I would like to share some of my reflections from this page, the idea behind it, the day, and my hope for more events such as this one.

This page surprised me. It made a stand against all the yelling and screaming and said don’t accentuate all the differences between us but look at the other person as a human being. Like us, but different yet the differences do not have to divide us, but can and should bring us together. Usually we see all the ways we are different and let it come between having an honest dialogue, but we can do something different. We can invite the person unlike us to lunch or dinner and meet them where they are. We can share our life with another and be open to seeing things from their viewpoint. This can only be a good thing.

It was way cool hearing about the ways people took up the challenge of sharing a meal with someone different. Some took a homeless person to lunch or had dinner with an unemployed couple or a Muslim friend or went to Jewish wedding. A host of people did similar things. I really wanted to do something like this, but I didn’t have enough money to take someone to lunch and I had to work this afternoon, so I thought I would spend the day sending out good thoughts and saying hi to as many as I could. Being a cashier at a retail chain store helped with this activity. I like being a cashier because it helps me get out of my shell and converse with all sorts of people. I try not to judge them and think only positive things. To be honest this can be a hard thing to do.

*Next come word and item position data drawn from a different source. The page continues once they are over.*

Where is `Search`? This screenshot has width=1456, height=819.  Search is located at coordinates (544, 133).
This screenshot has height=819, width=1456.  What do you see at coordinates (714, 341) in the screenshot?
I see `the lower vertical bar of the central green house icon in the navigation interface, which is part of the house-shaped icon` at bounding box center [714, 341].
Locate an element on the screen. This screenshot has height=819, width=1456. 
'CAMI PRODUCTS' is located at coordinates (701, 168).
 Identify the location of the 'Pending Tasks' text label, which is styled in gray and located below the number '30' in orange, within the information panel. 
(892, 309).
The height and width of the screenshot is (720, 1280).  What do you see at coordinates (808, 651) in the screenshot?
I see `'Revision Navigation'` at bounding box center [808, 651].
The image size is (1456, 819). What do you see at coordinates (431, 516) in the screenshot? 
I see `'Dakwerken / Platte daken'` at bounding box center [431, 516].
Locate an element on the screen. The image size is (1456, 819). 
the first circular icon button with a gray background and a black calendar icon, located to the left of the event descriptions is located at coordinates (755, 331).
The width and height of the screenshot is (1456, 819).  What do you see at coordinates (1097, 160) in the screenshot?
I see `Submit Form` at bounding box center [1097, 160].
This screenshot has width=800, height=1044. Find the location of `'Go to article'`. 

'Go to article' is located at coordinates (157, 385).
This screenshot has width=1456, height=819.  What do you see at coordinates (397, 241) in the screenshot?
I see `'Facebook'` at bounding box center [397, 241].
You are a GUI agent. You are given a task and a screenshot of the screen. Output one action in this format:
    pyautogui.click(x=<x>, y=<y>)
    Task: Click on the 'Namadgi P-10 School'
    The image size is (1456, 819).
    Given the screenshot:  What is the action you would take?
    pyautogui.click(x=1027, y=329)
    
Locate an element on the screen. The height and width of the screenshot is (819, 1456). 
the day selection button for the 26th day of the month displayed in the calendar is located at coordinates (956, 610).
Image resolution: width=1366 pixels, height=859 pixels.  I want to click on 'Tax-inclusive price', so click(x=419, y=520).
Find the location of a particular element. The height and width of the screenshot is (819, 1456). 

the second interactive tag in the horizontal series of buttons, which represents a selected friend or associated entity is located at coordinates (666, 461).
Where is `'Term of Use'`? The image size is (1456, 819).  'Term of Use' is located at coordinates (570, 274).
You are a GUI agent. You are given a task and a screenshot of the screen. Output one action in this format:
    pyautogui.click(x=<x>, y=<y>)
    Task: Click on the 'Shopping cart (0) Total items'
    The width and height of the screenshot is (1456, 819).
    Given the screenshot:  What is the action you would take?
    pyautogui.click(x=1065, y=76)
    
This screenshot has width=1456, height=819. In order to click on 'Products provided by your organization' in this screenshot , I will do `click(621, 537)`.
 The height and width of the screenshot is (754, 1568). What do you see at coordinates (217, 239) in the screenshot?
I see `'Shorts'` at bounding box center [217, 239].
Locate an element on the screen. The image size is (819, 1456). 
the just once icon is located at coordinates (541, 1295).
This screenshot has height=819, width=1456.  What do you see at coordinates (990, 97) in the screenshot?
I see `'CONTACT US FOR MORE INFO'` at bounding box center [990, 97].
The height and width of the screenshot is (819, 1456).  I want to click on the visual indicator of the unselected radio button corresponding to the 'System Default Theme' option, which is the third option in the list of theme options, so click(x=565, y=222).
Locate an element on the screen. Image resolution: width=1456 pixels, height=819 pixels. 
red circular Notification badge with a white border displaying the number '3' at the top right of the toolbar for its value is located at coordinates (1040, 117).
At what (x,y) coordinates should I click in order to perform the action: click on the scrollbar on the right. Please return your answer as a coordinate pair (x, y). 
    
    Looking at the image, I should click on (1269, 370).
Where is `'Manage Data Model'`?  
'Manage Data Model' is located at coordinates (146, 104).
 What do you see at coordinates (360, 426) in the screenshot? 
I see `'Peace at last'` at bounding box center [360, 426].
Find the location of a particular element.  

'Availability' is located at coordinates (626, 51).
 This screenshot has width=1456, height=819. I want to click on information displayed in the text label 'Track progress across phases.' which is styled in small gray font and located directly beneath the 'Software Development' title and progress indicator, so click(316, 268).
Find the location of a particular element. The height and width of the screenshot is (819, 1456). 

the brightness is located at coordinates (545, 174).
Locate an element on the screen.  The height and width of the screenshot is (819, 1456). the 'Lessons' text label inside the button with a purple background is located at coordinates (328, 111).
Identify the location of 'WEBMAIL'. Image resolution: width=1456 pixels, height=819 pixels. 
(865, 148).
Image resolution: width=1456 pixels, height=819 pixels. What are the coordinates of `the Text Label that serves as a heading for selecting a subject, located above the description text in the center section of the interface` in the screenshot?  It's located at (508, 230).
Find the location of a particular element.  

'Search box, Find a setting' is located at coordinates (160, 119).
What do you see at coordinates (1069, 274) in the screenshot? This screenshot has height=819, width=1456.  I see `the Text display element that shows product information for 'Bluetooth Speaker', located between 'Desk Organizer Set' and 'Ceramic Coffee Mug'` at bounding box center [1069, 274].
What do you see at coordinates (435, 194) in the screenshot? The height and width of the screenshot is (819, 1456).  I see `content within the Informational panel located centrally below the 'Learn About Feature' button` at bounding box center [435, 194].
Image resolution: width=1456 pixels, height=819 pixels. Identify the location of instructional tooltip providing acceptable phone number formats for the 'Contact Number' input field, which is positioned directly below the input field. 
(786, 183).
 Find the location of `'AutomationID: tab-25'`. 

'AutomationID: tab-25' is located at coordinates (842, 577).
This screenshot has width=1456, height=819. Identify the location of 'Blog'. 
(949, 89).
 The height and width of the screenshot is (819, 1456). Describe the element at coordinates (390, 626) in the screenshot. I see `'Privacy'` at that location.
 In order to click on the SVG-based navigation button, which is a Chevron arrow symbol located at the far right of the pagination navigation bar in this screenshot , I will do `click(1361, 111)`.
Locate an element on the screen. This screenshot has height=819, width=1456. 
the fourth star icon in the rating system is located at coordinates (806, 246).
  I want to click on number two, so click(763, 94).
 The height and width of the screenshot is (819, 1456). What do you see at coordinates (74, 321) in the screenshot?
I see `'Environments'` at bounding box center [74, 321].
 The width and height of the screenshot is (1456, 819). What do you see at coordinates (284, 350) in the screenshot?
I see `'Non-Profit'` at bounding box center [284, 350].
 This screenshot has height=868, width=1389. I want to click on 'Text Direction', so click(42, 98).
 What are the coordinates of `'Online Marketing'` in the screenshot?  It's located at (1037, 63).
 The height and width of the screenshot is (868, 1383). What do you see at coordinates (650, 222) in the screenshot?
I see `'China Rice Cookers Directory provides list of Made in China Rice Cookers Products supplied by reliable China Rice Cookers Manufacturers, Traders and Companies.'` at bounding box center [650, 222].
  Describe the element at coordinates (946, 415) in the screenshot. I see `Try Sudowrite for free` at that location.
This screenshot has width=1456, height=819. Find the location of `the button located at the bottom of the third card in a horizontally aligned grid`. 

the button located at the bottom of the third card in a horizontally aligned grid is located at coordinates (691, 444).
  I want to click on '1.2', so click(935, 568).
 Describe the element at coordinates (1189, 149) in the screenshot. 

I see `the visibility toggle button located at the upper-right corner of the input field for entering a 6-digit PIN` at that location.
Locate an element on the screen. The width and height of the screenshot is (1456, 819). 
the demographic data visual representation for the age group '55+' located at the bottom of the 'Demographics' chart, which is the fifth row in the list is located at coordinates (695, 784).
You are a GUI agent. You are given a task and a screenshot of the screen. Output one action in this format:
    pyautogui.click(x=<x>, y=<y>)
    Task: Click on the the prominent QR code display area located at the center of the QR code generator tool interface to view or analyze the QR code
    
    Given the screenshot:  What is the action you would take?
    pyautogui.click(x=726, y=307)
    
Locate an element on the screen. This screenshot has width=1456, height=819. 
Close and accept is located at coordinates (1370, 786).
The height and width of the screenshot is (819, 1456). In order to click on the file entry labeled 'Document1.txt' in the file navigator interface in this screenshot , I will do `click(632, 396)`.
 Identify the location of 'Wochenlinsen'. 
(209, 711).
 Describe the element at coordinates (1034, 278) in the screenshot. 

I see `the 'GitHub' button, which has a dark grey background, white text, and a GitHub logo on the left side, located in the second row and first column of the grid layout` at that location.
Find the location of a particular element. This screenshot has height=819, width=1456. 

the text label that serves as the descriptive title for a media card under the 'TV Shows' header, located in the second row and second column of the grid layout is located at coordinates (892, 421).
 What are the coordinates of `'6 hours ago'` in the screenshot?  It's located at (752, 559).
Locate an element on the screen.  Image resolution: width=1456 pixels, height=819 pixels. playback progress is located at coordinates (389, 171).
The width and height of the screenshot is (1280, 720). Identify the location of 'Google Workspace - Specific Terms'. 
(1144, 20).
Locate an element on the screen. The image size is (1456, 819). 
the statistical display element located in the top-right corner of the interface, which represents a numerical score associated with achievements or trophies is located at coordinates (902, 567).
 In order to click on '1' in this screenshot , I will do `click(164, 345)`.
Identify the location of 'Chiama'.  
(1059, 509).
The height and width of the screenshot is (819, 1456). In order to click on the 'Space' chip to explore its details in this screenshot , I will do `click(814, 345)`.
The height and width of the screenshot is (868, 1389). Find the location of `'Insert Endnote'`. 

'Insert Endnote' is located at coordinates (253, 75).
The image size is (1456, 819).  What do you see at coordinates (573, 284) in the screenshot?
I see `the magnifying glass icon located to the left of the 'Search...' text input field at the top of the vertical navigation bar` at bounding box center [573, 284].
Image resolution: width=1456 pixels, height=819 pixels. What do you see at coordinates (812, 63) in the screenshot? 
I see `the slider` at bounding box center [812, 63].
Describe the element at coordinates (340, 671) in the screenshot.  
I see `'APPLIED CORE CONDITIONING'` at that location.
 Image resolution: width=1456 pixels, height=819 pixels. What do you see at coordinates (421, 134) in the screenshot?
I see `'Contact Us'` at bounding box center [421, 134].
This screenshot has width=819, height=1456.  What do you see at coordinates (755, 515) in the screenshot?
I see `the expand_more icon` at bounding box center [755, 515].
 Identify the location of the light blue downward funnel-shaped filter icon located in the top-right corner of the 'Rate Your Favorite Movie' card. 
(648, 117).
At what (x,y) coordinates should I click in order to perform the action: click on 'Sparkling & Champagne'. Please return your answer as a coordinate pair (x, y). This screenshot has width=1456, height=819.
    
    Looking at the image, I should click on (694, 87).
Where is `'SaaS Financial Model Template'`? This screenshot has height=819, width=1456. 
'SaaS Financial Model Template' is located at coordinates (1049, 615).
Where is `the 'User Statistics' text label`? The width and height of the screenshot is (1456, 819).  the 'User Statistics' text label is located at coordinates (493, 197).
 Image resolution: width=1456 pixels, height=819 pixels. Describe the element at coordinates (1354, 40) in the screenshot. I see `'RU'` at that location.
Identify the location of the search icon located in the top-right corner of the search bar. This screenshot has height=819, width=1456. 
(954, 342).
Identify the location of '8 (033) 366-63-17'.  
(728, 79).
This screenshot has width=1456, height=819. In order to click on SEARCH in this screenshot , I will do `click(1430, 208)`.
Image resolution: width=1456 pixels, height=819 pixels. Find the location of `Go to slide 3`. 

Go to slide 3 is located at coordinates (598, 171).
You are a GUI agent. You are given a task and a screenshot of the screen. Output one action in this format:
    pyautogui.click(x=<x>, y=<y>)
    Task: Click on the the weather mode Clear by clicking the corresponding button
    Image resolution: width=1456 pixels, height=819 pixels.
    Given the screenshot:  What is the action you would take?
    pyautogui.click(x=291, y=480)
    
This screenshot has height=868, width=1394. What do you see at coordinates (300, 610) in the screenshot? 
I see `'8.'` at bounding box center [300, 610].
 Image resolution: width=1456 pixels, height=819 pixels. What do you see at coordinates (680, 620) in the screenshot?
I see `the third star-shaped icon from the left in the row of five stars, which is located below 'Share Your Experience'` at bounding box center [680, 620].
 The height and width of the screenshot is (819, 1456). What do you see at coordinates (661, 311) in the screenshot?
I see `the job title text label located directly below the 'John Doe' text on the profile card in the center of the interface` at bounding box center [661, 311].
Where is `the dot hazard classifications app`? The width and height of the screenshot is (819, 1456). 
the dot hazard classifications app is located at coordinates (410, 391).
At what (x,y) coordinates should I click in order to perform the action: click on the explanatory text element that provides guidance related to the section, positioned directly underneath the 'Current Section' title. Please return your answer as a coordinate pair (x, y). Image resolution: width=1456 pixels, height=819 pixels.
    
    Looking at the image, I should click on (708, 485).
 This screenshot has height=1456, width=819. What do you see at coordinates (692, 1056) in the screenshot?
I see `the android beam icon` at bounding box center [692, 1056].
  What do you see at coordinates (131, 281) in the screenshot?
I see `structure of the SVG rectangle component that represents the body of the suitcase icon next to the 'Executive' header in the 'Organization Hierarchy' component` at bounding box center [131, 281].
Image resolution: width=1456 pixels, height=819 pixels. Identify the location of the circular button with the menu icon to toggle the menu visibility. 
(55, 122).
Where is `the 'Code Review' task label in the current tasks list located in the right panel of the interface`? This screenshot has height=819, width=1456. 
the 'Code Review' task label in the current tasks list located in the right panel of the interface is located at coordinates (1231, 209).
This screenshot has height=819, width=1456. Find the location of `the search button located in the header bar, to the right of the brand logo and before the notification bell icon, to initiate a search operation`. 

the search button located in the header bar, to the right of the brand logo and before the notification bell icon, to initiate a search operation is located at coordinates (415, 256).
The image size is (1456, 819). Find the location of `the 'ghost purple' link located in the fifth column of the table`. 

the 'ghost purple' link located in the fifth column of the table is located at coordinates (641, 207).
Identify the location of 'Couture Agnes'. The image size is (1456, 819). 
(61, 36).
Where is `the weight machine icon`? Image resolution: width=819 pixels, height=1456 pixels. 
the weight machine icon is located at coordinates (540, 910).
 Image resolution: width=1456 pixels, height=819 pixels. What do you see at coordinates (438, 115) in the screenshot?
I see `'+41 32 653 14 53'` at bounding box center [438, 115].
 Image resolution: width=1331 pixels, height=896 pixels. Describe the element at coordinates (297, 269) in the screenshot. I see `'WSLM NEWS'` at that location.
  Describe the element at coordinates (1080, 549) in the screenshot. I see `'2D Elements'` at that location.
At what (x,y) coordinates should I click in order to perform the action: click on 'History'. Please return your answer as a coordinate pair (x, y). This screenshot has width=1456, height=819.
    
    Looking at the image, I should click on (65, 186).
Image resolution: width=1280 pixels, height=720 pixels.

The idea behind this page was to meet a stranger, someone you would normally steer clear away from and share a meal with them. I say this goes back to Jesus and how we ate with sinners and outcasts causing uproar with the religious elite. A shared meal among strangers is one way to say this is how I see God; I see that God is of love, grace, beauty, and unity. It’s a way to circumvent the usual way of living life and living more like Kingdom agents. Sharing a meal is a simple yet powerful way of saying God loves you, yes you! Every time the Eucharist is reenacted we, Christians remember a shared meal that stretches over 2,000 years of counter-cultural subversiveness. The idea is simple yet can be life transforming.

My hope is that we can have more events like this one. Events where a mass of people choose to love than hate, include rather than exclude, help rather than hurt, heal and bless rather than inflict further pain and insult. We can do this in the simplest of actions saying hi, smiling at a stranger we meet on our way, inviting a neighbor to lunch or some other function, listening to someone. By simply being present and available to the person in front of us, we can spread the gospel of grace not merely with words that will be forgotten but with actions that will be remembered.

I believe that God would rather have us love and care for the least among us to stand up for love wherever it blooms and truth no matter where it comes from than defending a fast food owner’s right to spread hate, bigotry, and intolerance. Remember God is one of love, service, grace, beauty, and community.